27.12.10

Com atraso: Lenny Kravitz

Embarquei em dois álbuns do Lenny Kravitz: Mama Said e Are You Gonna Go My Way, respectivamente, segundo e terceiro de carreira. Nunca me interessei pelo trabalho de Lenny, mas sempre olhei - e ouvi - com simpatia seus singles, mas nada que me fizesse pegar seus discos. Esse fim de semana, na já combalida Modern Sound - de jazz não tem mais nada praticamente -, comprei os dois que acabei de citar, em uma jogada de apostador. E bateu. Bateu muito bem. Rock com sotaque funk - ou o contrário - não tem como dar errado ou, ao menos, me trazer bons grooves e momentos. É aquele caldeirão com muito Hendrix, Sly, Lennon, Zeppelin, Marvin Gaye etc, e em grandes doses, quantidades quase exageradas, mas que fazem o som de Lenny algo a ser notado, pelo menos até o Circus, quarto cd, de 95. Um retrato dessa fase é Always on the Run, do Mama Said, em parceria com Slash. A música é conduzida por um super riff de guitarra, vocais à la Hendrix e um naipe afiado de metais.
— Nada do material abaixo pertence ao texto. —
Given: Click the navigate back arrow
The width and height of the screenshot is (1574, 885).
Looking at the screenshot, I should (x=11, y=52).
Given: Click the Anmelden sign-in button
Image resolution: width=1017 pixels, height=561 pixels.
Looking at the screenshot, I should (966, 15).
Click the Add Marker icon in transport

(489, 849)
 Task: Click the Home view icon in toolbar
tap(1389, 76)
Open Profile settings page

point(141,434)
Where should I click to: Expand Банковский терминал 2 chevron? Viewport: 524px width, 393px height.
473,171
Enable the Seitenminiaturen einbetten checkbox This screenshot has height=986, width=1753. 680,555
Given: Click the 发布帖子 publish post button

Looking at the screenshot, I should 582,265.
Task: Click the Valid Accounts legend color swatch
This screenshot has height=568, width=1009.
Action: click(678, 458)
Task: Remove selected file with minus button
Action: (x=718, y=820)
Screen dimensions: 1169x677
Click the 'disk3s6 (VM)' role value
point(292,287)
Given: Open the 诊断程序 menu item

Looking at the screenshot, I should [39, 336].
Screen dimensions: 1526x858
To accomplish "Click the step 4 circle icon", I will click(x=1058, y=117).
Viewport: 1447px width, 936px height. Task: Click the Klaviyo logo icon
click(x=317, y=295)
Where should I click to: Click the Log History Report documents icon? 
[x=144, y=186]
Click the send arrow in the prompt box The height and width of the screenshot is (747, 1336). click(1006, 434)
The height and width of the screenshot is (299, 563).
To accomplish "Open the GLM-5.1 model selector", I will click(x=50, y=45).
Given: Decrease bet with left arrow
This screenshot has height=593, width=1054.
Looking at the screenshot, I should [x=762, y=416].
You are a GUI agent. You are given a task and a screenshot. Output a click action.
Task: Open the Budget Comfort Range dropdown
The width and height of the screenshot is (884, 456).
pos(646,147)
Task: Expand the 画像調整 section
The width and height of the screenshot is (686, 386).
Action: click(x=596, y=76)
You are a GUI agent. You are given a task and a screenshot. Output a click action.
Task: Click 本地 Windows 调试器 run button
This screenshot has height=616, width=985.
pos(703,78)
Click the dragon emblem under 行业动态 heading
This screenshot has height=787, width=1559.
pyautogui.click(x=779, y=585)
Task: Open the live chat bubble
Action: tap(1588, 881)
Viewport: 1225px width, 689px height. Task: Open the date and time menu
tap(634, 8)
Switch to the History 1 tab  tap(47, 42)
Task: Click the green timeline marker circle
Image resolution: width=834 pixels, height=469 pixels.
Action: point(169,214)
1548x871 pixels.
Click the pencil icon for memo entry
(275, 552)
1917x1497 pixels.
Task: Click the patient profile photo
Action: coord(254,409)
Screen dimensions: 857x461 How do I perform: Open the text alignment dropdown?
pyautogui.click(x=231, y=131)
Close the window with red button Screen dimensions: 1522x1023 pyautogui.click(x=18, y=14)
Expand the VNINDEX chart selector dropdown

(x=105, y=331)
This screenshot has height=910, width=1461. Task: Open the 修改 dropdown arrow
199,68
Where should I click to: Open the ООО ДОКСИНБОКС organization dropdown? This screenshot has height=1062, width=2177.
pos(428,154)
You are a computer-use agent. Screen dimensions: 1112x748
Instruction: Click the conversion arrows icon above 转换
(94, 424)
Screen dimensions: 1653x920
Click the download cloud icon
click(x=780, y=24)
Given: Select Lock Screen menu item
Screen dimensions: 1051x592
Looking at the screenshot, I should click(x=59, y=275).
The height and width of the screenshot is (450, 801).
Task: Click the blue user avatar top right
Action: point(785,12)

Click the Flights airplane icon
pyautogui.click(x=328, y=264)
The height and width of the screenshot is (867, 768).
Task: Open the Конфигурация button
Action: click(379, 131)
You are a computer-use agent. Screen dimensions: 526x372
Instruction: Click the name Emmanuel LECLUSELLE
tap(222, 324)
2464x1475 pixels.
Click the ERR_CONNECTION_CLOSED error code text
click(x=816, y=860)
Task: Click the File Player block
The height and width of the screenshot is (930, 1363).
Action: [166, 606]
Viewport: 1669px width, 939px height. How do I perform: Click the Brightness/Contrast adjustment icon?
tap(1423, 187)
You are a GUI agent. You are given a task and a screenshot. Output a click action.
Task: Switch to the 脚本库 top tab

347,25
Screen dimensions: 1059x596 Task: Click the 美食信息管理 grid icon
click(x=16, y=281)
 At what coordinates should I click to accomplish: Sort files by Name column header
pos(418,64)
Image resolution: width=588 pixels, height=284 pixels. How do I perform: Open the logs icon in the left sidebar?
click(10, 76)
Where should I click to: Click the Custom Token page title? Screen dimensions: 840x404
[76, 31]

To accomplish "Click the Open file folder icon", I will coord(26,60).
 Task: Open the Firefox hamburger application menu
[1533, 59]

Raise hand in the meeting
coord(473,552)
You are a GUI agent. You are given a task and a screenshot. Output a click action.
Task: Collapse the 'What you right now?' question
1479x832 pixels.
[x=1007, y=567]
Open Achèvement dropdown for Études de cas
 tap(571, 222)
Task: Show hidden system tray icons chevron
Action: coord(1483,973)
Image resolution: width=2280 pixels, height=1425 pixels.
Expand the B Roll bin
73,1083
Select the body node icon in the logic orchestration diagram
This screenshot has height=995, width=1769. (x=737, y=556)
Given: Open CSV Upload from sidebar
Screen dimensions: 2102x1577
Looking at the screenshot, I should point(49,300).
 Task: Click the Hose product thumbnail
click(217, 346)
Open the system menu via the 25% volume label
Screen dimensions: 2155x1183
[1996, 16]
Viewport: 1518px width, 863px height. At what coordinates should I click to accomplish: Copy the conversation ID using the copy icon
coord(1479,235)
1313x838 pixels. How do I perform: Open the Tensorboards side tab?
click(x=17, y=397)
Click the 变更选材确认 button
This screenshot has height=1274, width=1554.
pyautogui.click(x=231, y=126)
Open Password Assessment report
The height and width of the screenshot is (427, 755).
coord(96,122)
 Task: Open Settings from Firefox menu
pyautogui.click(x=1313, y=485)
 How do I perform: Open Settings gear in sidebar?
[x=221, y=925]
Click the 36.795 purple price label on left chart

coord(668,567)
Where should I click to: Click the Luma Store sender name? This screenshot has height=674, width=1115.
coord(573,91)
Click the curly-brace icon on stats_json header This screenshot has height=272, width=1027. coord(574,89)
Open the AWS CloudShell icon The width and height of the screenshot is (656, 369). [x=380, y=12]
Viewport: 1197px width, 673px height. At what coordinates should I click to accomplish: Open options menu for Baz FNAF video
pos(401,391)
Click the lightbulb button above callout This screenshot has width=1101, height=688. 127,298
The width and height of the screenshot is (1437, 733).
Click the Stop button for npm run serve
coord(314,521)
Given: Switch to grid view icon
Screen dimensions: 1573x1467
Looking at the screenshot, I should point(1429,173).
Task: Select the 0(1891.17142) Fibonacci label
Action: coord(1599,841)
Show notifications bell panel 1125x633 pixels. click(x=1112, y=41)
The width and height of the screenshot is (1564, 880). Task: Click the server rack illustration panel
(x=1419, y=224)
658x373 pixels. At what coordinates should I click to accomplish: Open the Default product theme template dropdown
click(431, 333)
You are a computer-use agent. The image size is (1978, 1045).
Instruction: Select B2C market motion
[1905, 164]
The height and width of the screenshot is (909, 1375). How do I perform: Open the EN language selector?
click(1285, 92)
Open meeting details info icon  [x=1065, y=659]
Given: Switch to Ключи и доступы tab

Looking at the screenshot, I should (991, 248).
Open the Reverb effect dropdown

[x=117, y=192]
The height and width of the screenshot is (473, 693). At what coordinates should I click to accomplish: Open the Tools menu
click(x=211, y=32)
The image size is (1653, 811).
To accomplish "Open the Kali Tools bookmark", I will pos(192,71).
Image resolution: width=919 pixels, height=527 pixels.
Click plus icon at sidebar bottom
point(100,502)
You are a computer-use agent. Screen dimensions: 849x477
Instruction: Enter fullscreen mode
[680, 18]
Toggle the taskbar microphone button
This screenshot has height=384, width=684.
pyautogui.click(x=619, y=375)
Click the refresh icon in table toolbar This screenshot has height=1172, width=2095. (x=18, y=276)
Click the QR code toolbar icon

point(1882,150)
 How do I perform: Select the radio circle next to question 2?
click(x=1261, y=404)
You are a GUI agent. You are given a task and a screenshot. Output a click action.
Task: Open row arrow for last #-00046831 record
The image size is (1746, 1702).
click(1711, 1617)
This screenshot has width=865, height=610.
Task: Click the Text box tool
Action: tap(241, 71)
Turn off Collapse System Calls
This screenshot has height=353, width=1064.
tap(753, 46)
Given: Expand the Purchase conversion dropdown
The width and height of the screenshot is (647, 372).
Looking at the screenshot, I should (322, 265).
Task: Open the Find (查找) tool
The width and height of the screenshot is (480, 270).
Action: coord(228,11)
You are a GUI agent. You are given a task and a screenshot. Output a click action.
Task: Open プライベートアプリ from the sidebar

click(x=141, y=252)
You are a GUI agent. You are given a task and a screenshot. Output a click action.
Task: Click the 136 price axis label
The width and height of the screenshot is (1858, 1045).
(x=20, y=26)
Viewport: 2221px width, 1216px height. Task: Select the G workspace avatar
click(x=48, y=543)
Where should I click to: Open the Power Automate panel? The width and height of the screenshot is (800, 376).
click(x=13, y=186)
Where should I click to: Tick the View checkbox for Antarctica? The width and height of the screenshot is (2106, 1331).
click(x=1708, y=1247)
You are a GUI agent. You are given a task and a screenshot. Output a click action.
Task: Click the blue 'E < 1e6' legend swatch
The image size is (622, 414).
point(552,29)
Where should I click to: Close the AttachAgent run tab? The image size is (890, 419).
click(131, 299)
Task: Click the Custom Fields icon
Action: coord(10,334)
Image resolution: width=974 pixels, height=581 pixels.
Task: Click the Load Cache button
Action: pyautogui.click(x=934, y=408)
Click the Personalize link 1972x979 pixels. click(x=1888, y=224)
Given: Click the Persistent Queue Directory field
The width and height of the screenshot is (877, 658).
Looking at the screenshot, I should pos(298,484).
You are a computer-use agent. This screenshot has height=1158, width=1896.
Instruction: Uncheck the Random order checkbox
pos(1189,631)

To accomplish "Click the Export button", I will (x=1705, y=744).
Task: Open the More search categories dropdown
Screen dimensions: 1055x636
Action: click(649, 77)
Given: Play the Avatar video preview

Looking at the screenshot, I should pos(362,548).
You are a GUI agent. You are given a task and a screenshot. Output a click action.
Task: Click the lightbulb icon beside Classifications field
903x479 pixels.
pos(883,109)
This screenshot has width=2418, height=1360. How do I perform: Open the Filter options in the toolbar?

Depois o rock com black music recebeu ainda mais injeção de pop, o que não tira o mérito do artista, apenas o joga para uma outra fase e um outro estrelato, que é ali a partir do 5, marcado pela swingada e pegajosa Fly Away e a cabeça sem os dreadlocks, no clipe da baladona I Belong to You. Na wikipedia vejo que Lenny prepara um álbum duplo, só de funk, para o ano que vem, que seria o Black and White America, coisa que já vem sendo feita ao longo dos últimos anos. É esperar para ver.
Enquanto isso vou descobrindo essa primeira fase, que nunca dei a devida atenção.